Information supplied:
/---
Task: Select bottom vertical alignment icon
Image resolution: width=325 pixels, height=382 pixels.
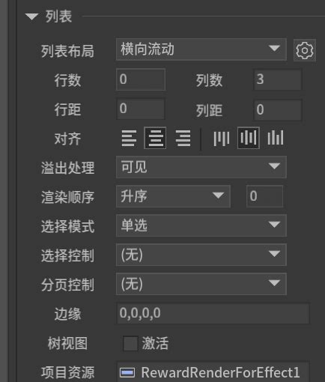Action: (x=276, y=138)
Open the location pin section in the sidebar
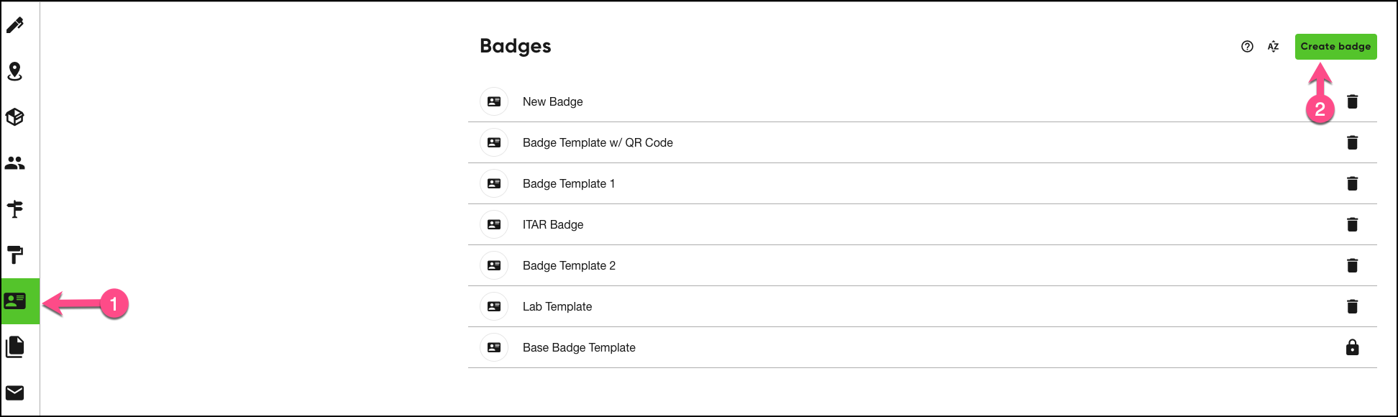 click(15, 71)
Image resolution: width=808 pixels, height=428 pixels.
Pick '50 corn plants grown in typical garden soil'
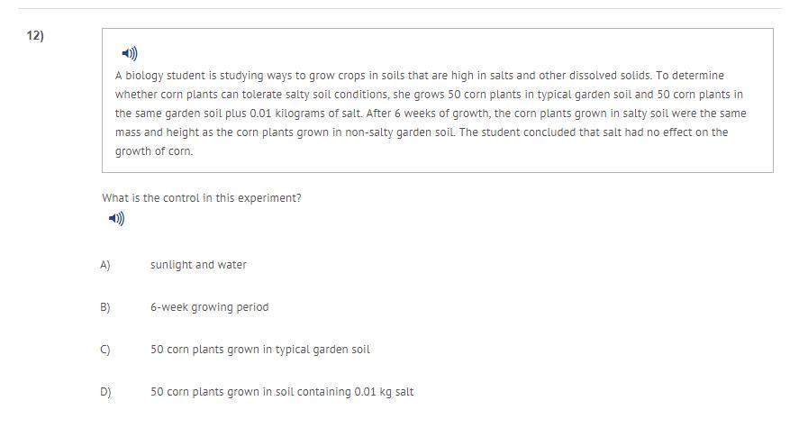(x=259, y=350)
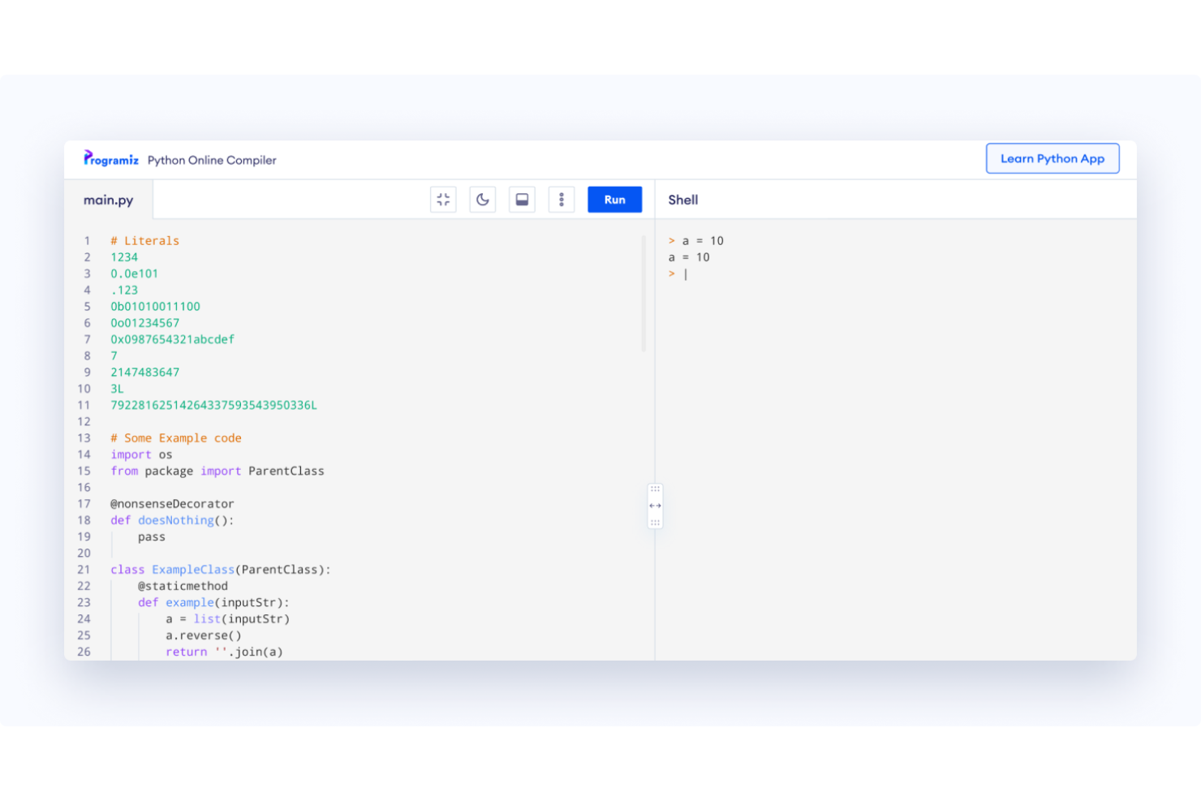Click the upper grip dots on the pane divider
Viewport: 1201px width, 801px height.
click(x=655, y=489)
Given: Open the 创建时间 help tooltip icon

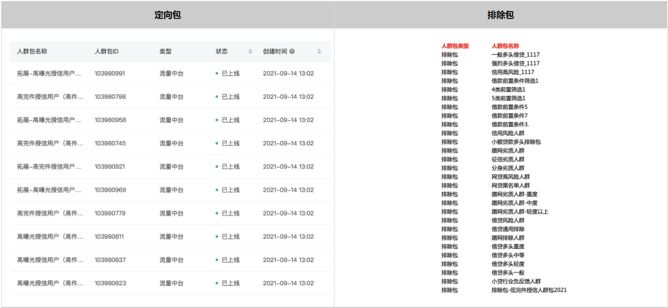Looking at the screenshot, I should coord(292,52).
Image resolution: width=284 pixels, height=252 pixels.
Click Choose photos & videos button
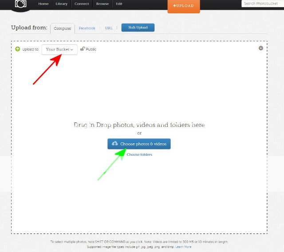[x=139, y=144]
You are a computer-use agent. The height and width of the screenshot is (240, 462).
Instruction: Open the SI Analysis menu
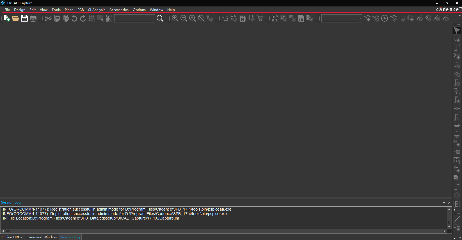pyautogui.click(x=97, y=10)
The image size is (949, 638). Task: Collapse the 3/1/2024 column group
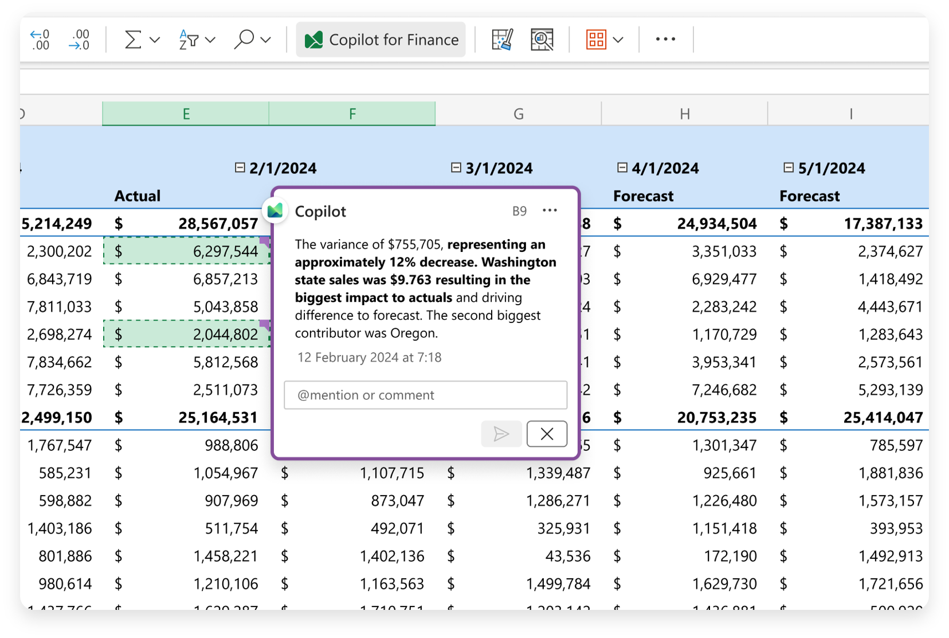[x=456, y=168]
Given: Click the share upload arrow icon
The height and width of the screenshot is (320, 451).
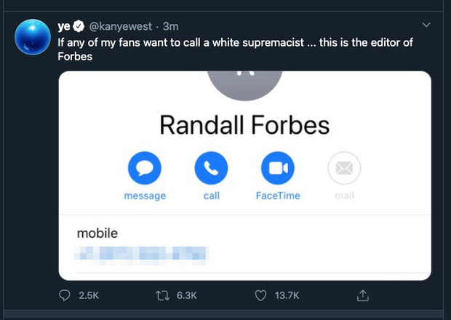Looking at the screenshot, I should click(x=363, y=295).
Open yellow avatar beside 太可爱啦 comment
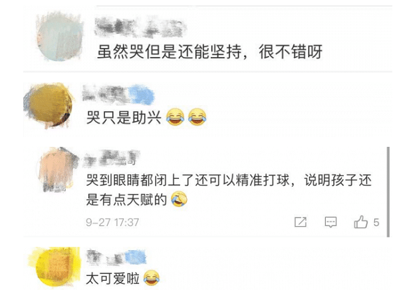This screenshot has height=290, width=399. pos(55,267)
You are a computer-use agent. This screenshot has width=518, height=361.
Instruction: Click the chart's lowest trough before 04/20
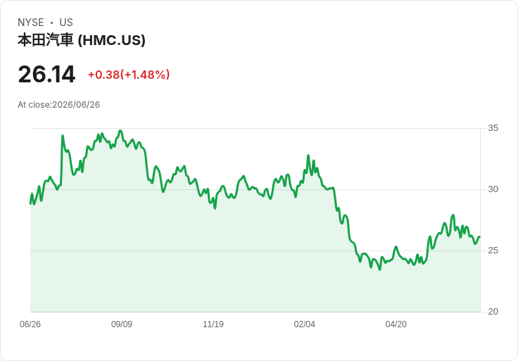click(379, 270)
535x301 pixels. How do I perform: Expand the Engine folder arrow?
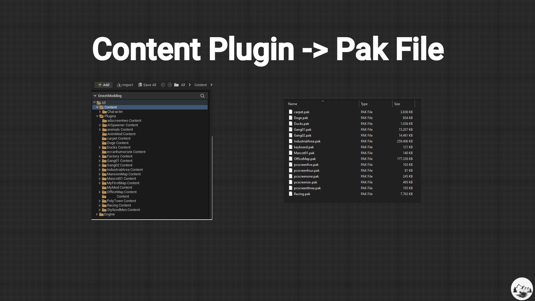[97, 214]
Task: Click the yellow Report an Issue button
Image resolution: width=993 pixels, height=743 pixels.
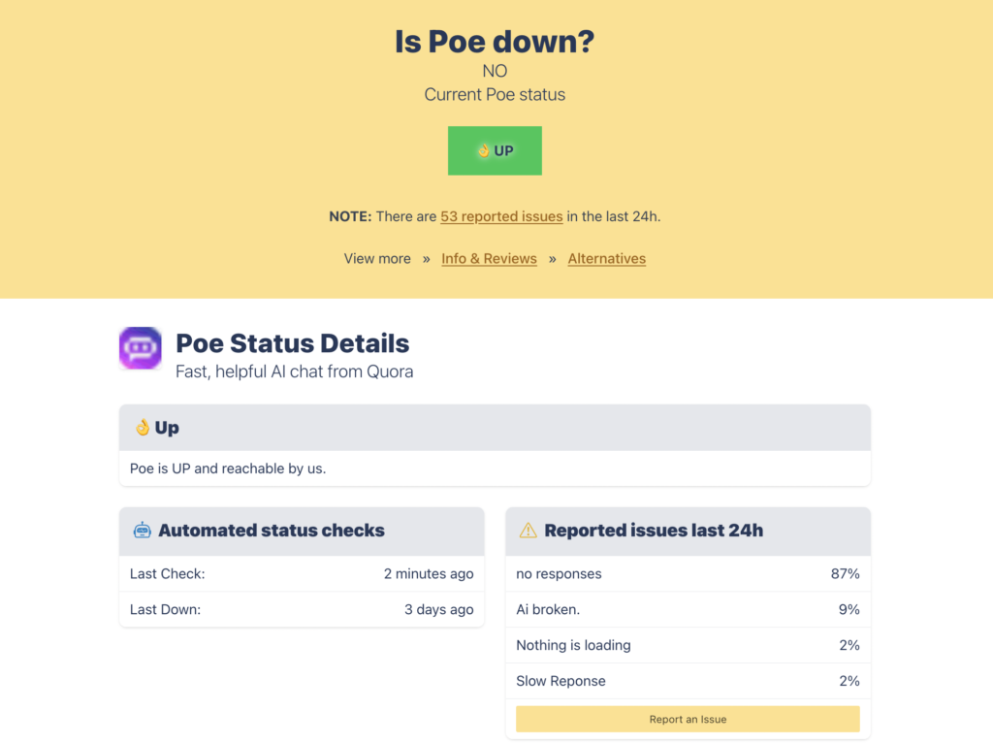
\---
Task goal:
Every line from the one containing "Image resolution: width=325" through the end of the listing is to be copied exactly; the pictures are not.

Completed exercise:
Image resolution: width=325 pixels, height=382 pixels.
Action: (x=276, y=138)
Open the location pin section in the sidebar
 click(15, 71)
Image resolution: width=808 pixels, height=428 pixels.
Pick '50 corn plants grown in typical garden soil'
(x=259, y=350)
Click the upper grip dots on the pane divider
Viewport: 1201px width, 801px height.
click(x=655, y=489)
Given: Open the 创建时间 help tooltip icon

Looking at the screenshot, I should coord(292,52).
Image resolution: width=284 pixels, height=252 pixels.
Click Choose photos & videos button
[x=139, y=144]
You are a computer-use agent. The height and width of the screenshot is (240, 462).
Instruction: Open the SI Analysis menu
pyautogui.click(x=97, y=10)
The image size is (949, 638). Task: Collapse the 3/1/2024 column group
[x=456, y=168]
Given: Click the share upload arrow icon
The height and width of the screenshot is (320, 451).
Looking at the screenshot, I should click(x=363, y=295).
Open yellow avatar beside 太可爱啦 comment
This screenshot has height=290, width=399. pos(55,267)
You are a computer-use agent. This screenshot has width=518, height=361.
Instruction: Click the chart's lowest trough before 04/20
click(379, 270)
535x301 pixels. How do I perform: Expand the Engine folder arrow?
[97, 214]
Task: Click the yellow Report an Issue button
Image resolution: width=993 pixels, height=743 pixels.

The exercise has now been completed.